A spokesman said Arriva has a zero-tolerance policy for violence of any sort, and categorically condemns this incident, as well as any bullish, violent and anti-social behaviour. Moreover, the bus company said it has a very clear and open diversity policy which all employees are bound to respect.
The video was uploaded to YouTube on Sunday, but Arriva said the incident happened on Friday, and has already been investigated by the police, following a report having been filed by a third party.
Most of the 170-second video consists of audio alone; a number of people can be heard shouting, and an argument develops between a male bus driver and one of the passengers. The driver appears to invite the female passenger to a fight, and he is soon seen pushing her to the ground, outside the bus. Another woman is seen helping her get up.
Arriva pointed out that contrary to what the subtitles in the video say, the employee involved in the incident was not a dispatcher but a driver who was off-duty and on his way home after work.

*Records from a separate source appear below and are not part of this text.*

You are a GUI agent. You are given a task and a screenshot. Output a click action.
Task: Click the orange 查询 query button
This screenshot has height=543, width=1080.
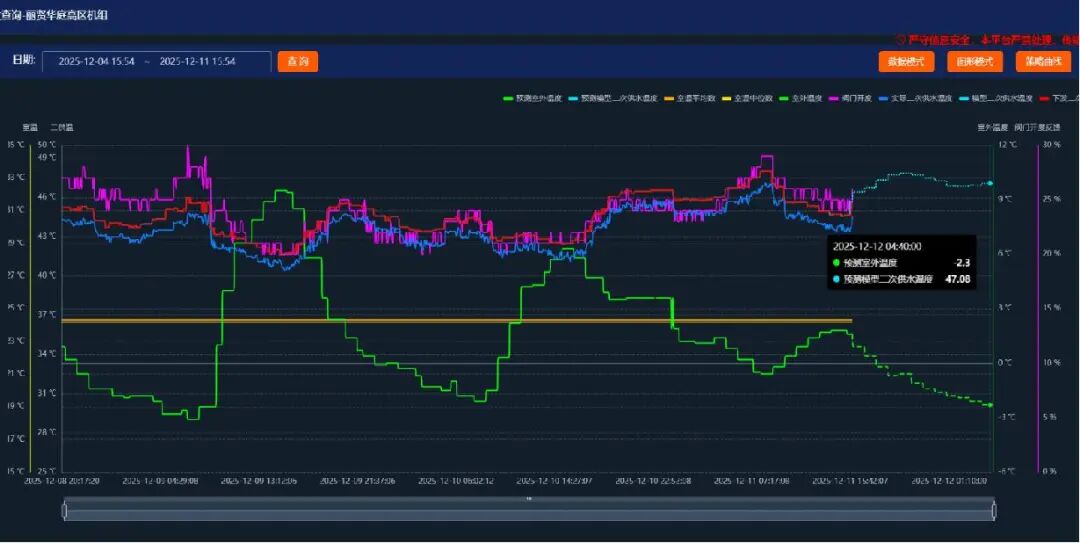point(297,62)
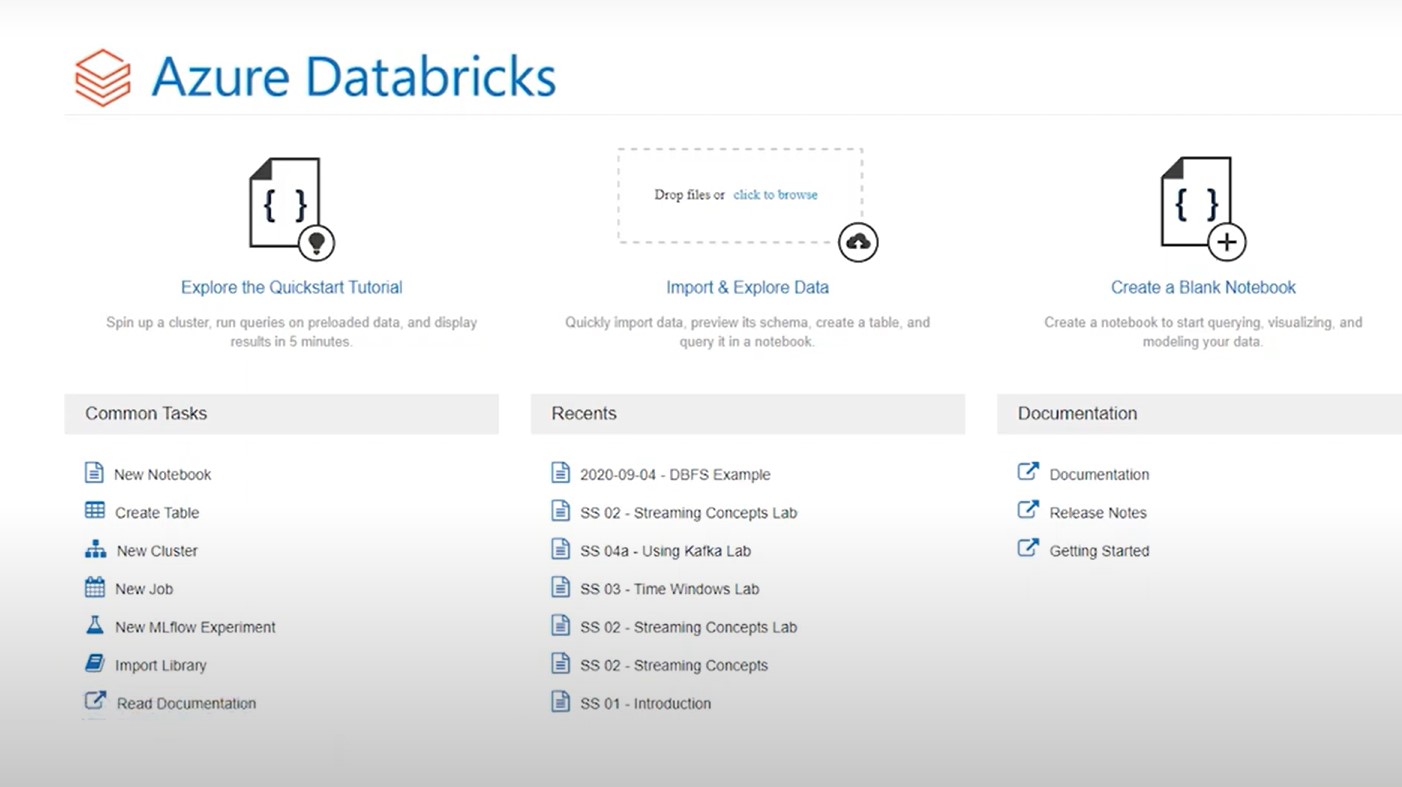This screenshot has height=787, width=1402.
Task: Click the click to browse link
Action: tap(775, 194)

At the time therefore, the driver was using the bus as a passenger.
“Indeed, any action taken by this driver was taken on his own initiative. This driver is no longer employed with Arriva.
Meanwhile, Cyrus Engerer, from LGBT (lesbian, gay, bisexual and transgender) Labour, referred to the incident, saying that people’s mentality cannot change unless laws are changed. Such attacks can only stop if gay couples and homosexual families are legally recognised, he said, adding that basic laws regarding hate crime and hate speech that cover homophobic acts, also need to be introduced.
He noted that four years ago, in its electoral programme, the Nationalist Party had promised that a new PN government would add ‘sexual orientation’ as one of the sectors that the National Commission for the Promotion of Equality would work on.
This promise has not yet been implemented, said Mr Engerer, noting that no national entity is responsible for the education and promotion of diversity with respect to sexual orientation, said Mr Engerer.